# [Dataset]
++++++++++
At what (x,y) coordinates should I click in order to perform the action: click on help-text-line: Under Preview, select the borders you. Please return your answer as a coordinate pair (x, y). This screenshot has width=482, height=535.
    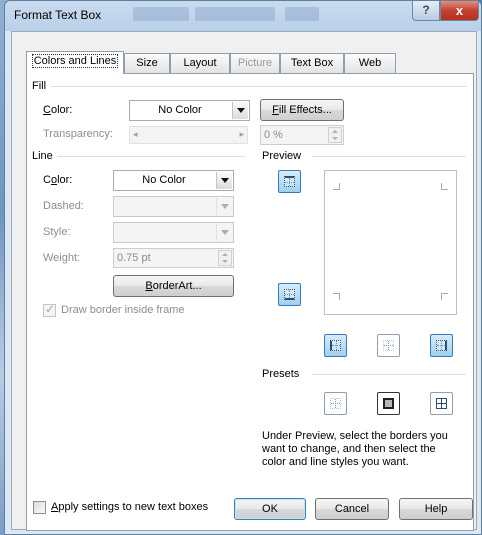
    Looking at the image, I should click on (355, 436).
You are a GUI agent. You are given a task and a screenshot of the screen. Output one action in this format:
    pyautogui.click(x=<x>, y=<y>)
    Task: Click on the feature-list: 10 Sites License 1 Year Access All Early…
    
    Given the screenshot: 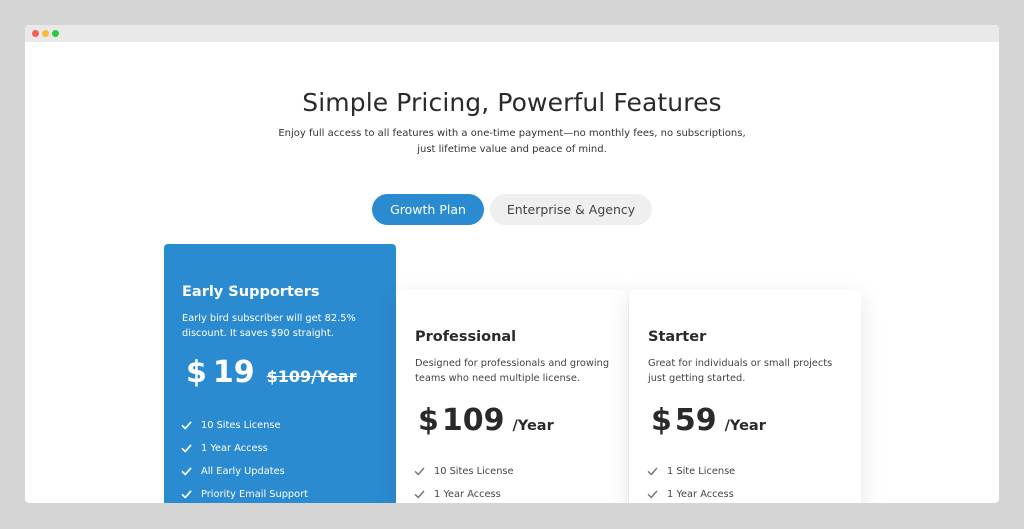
++++++++++
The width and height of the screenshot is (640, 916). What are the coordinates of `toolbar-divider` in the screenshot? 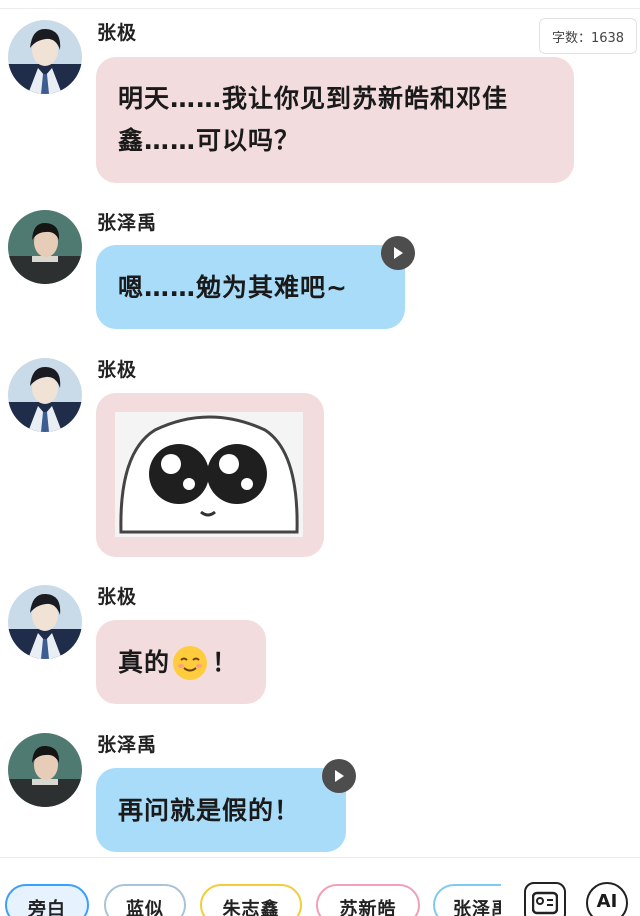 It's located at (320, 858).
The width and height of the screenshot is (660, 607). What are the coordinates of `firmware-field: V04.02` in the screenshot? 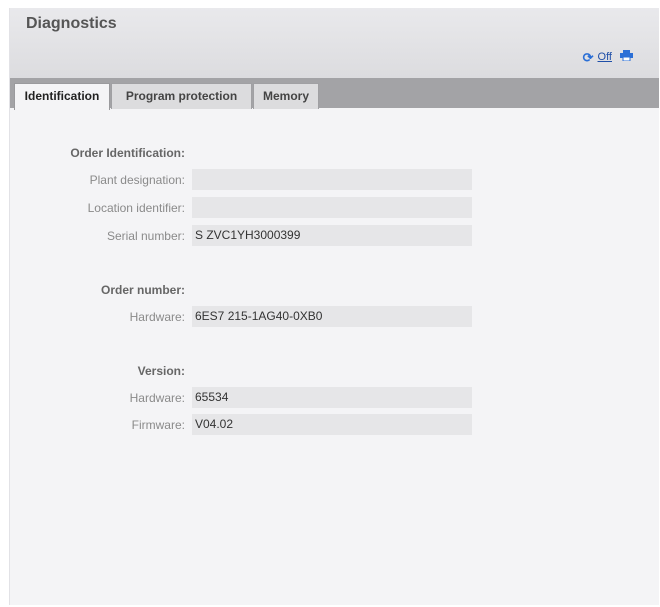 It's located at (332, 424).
++++++++++
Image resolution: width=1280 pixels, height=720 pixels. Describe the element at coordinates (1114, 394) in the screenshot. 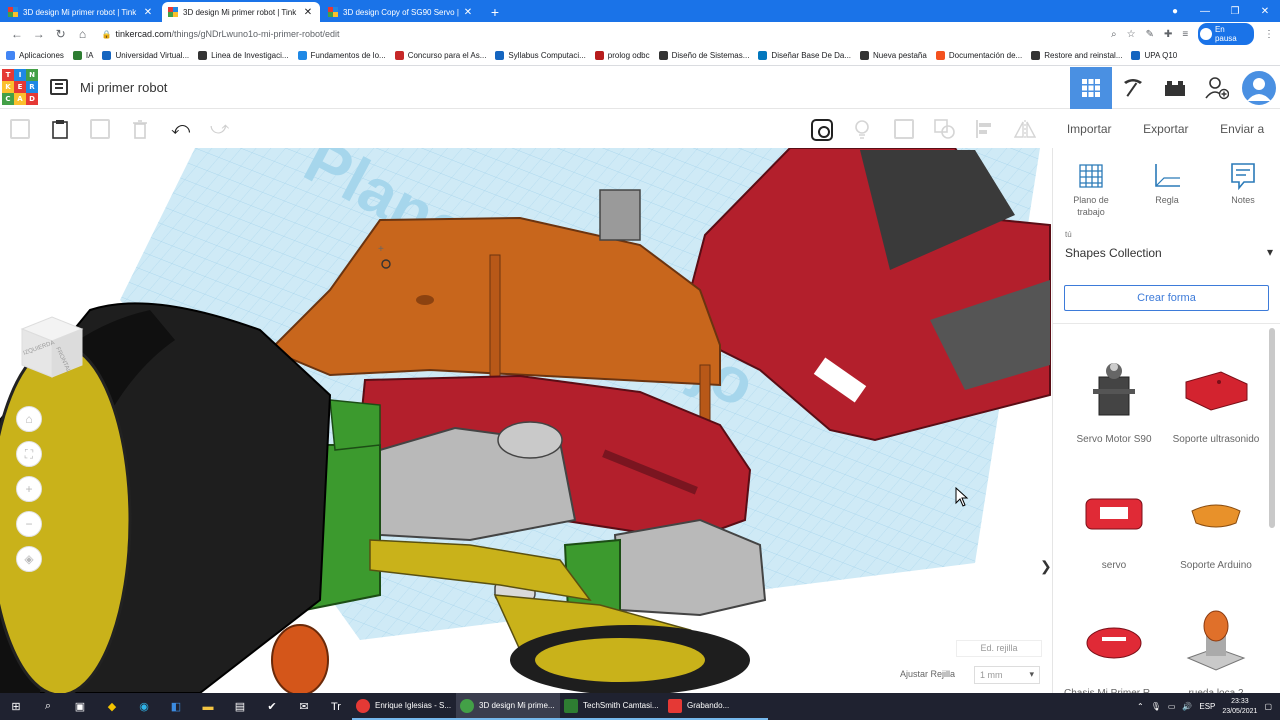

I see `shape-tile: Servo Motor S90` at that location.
++++++++++
# [Task description]
Please render the lines from the one containing "At what (x,y)" through the one containing "Looking at the", inclusive, as a JSON list of strings with one string per line. Skip blank lines and leave the pictures out.

# [Exercise output]
[
  "At what (x,y) coordinates should I click in order to perform the action: click on help-text-line: Under Preview, select the borders you. Please return your answer as a coordinate pair (x, y). This screenshot has width=482, height=535.",
  "    Looking at the image, I should click on (355, 436)."
]